Kendim için edindiğim Düşünce, Dışımdakiler için de bana bir
Dikir verir. Çünkü Ben sadece bir Süje olsaydım, Objeler’i hiç
bir Zaman bilemezdim. Ben, başka Düşünceler’in Objesi olduğum
gibi, kendi Düşünce’min de hem Süjesi hem Objesiyim. Şu halde
kendim için de bir Obje’yim ben. Bundan da şu Sonucu
çıkarabilirim: Bütün Objeler, benim olduğum Şey’dir.
Ben
bir Süje ( Düşünen) olarak, Dışımdaki Objeler’i (
Düşünülenler’i) nasıl İdrak ediyorsam, kendimi de öylece İdrak
ediyorum. Bir Kuş’u, bir Ağac’ı, bir başka İnsan’ı gördüğüm
gibi görüyorum kendimi de. Şu halde, ben, kendim için de,
dışımdaki bir Kuş, bir Ağaç, bir başka İnsan gibiyim. Obje
olduğumun İdraki bana, bütün Objeler’in, Objektifleşen Alem’in,
Evren’in Gerçeğini de vermektedir. Benim Yapı’m, onların da
Yapı’sıdır. Evren, Ben’den başka Türlü olamaz.
Öyleyse Bütün Objeler de, Evren de aynı var olma isteğinin,
aynı Buyrultu’nun Ürünü’dür. Temel, bütün
Akılcılar’ın savundukları gibi Düşünce değil, İrade’dir.
Düşünce, İrade’den sonra gelir ve onun bir
Gösterge’sidir. Biz, Öz olarak İrade’yiz. Evren de Öz
olarak İrade’dir. Evren’i Var eden, Yaşamak İsteği’dir. Mantar
Işığa ulaşmak için Taş’ı parçalar. Bu İstek öylesine Güçlü bir
İstek’tir.
Ya
Ölüm?.. Ölüm bir Görünüş’ten başka bir Şey değildir.
Gerçekte Ölüm yoktur, yaşamak Var’dır. Ölüm de yaşamak
içindir. Ölüm’ü önemsemeyişimizin Nedeni, Doğum’u
önemsemeyişimizdir. Doğum da, Ölüm de Yaşamak
İradesi’nin birer Görüntü’sünden İbaret’tir. Yaşamak
İradesi ölmez. Görünüşler ne olursa olsun yaşamak sürüp
gitmektedir. Ölüm kendi Objemiz için pek Önemli görünmektedir
ama İnsan Objesi’nin Yaşama İsteği için Zorunlu’dur. Sonsuz
sürekliliğin bir parçası oluşumuz bizi avundurmalıdır.
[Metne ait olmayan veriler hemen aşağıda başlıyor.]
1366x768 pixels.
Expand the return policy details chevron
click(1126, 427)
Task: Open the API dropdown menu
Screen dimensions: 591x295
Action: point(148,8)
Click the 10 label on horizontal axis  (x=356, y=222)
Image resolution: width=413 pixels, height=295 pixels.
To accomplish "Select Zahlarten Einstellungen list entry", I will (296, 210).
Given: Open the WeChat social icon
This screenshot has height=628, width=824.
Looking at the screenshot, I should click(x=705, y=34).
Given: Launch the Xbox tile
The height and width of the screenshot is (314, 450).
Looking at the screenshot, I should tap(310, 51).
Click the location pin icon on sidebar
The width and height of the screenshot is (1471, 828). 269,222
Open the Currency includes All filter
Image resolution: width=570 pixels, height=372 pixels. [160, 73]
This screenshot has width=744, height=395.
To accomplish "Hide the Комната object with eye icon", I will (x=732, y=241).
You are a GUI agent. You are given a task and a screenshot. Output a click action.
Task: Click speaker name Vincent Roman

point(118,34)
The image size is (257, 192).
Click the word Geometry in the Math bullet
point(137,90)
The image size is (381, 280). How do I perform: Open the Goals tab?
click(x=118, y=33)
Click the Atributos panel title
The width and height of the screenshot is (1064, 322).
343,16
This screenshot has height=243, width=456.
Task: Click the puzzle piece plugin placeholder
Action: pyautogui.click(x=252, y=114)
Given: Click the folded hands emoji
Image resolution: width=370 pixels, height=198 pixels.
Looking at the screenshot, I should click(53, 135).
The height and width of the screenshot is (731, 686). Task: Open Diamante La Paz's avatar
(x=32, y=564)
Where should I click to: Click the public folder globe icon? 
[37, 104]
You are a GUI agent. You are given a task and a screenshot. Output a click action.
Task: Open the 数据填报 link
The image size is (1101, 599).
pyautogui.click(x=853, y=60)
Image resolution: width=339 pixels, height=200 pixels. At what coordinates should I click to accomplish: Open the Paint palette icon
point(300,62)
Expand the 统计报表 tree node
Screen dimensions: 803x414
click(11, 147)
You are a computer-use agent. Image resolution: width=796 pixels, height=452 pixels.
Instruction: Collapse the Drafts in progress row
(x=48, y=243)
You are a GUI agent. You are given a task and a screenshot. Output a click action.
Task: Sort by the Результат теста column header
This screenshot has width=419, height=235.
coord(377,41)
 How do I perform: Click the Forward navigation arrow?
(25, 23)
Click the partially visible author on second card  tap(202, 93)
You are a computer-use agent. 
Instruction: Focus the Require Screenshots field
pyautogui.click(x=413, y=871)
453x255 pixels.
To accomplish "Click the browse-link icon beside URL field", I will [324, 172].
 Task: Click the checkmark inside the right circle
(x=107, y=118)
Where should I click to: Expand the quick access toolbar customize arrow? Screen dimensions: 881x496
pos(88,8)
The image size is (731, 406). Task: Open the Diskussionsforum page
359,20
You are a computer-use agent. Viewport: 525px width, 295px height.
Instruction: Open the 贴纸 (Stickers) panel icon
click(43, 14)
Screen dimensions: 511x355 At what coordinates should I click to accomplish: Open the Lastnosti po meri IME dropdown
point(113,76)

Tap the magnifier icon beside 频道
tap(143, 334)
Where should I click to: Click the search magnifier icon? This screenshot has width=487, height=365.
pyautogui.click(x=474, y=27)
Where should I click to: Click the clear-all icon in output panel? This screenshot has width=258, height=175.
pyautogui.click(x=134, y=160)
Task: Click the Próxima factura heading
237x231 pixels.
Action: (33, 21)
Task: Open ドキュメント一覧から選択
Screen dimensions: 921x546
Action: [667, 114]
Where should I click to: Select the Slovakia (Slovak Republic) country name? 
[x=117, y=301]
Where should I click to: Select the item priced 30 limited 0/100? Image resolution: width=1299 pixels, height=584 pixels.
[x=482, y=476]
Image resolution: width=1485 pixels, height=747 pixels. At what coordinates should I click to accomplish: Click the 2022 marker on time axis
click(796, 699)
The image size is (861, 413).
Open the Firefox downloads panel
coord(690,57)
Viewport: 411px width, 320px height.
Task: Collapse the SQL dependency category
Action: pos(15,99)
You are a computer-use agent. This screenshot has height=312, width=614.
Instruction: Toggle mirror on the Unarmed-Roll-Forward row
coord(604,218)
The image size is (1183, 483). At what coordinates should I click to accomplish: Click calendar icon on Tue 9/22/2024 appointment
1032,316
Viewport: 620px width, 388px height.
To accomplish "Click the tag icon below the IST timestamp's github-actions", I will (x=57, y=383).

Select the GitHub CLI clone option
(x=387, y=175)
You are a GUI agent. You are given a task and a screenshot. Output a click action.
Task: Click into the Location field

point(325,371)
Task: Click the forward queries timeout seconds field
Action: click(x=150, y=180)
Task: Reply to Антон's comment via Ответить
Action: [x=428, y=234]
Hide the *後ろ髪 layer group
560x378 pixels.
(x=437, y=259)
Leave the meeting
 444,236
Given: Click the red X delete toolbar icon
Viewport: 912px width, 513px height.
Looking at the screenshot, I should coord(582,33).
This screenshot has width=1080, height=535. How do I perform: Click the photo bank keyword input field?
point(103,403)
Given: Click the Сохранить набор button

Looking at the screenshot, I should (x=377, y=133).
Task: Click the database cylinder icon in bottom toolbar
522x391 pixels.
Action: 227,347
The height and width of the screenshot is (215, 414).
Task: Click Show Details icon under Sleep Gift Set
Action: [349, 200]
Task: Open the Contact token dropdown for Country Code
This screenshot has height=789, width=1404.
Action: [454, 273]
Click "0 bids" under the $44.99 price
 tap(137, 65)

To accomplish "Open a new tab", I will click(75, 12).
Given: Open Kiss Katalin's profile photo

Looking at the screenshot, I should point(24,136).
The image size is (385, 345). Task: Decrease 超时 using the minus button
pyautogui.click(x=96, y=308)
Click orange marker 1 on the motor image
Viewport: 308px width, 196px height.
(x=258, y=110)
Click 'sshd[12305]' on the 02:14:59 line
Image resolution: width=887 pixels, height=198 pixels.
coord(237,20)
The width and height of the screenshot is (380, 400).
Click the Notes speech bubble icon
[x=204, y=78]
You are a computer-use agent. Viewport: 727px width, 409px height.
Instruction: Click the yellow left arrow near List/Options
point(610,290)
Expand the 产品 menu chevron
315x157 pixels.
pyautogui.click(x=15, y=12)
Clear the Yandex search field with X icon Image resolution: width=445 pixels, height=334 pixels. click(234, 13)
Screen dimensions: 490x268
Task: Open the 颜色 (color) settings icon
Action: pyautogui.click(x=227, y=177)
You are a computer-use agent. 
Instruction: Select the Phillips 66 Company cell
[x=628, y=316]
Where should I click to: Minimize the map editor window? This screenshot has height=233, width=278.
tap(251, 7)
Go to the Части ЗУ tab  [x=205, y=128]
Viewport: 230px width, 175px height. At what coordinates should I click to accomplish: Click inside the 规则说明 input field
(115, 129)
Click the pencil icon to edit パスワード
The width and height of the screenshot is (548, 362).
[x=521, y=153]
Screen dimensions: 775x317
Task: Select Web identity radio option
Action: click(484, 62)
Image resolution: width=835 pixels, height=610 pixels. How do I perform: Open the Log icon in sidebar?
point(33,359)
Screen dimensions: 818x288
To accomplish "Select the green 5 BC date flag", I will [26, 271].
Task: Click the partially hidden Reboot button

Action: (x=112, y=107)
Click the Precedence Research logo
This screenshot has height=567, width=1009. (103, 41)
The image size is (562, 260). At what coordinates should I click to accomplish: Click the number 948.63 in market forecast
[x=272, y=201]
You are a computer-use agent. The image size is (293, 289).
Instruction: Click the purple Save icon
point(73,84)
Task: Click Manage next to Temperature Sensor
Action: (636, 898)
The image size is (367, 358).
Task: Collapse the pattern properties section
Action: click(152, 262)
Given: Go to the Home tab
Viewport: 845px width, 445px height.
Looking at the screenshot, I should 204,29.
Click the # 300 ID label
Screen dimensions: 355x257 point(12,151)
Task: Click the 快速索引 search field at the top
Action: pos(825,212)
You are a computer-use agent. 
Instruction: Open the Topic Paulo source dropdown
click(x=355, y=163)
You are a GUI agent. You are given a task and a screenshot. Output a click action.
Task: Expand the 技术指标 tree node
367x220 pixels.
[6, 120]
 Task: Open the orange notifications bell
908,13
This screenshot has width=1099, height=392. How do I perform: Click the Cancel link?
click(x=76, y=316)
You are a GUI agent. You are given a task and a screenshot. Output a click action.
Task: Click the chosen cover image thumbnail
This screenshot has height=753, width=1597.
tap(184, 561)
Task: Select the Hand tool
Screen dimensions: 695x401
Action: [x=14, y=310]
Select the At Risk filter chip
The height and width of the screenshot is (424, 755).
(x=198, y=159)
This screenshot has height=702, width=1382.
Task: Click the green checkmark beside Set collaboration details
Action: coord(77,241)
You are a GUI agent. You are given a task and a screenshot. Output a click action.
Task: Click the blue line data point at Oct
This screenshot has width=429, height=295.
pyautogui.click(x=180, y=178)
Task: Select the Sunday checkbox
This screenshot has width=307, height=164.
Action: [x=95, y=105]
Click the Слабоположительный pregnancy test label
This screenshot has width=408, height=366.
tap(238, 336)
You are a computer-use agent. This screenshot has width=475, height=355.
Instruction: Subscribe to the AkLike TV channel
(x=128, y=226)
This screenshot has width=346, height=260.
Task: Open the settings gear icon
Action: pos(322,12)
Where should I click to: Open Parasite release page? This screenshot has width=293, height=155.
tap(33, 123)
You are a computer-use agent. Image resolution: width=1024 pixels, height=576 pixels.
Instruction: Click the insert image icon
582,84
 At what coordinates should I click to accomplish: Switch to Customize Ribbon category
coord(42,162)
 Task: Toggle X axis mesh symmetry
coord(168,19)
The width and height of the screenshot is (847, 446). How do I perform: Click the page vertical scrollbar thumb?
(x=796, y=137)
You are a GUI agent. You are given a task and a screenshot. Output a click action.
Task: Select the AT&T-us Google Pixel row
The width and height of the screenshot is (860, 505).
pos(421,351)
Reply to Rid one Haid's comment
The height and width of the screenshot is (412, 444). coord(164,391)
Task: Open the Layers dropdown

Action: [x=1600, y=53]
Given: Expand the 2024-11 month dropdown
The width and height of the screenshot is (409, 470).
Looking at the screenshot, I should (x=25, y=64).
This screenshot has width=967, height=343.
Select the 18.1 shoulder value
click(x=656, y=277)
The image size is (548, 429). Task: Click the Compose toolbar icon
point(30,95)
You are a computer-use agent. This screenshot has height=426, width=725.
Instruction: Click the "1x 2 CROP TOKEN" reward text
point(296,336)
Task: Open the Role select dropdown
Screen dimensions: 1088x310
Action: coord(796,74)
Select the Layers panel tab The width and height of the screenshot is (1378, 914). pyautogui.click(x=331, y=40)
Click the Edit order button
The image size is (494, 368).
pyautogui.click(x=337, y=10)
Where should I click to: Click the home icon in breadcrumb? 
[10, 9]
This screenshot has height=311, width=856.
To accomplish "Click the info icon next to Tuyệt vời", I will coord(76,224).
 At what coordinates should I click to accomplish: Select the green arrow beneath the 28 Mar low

Kendilerini öldürenler sadece acı çeken Bedenler’inin Acısına
Son verebilirler, Sonsuz Süreklilikleri’ne Engel olamazlar.
Evren,
Sonsuz birbirini yiyenlerin yeridir.
Şu halde Asıl olan Erdem
değil, Erdemsizlik’tir. Dünya,
Leibniz'in
(ö.1716) sandığı gibi Mümkün olan Alemler’in en İyisi
değil, tersine en Kötüsüdür. Acı, Sevinç’ten
çoktur. Parçalanan Hayvanlar’ın Acıları’yla onları
parçalayanların Sevinçler’ini karşılaştırın. Erdem’i; Madenler,
Bitkiler ve Hayvanlar’ın dışında, sadece İnsanlık Alanı’nda
değerlendirmeye kalksak bile Öldürmeler, Yalanlar, Yağmalar,
Entrikalar arasında boğulup kalırız. Tarih’in bir Yaprağını
okuyan hepsini okumuş demektir. Erdem, bir Düşünce
olarak, Evren Düzeni’ne Aykırı’dır. Yaşama İradesi
Açısından Erdem’i aramak boşunadır, çünkü onu böylesine bir
Boğuşma içinde bulamayız. Ölçüler, kendini yenme Çabaları,
Çalışma Sevgisi, İncelmiş bir Bencillikten başka
bir Şey değildir. Bu İncelmiş Bencilliğe ( Splendida vitia)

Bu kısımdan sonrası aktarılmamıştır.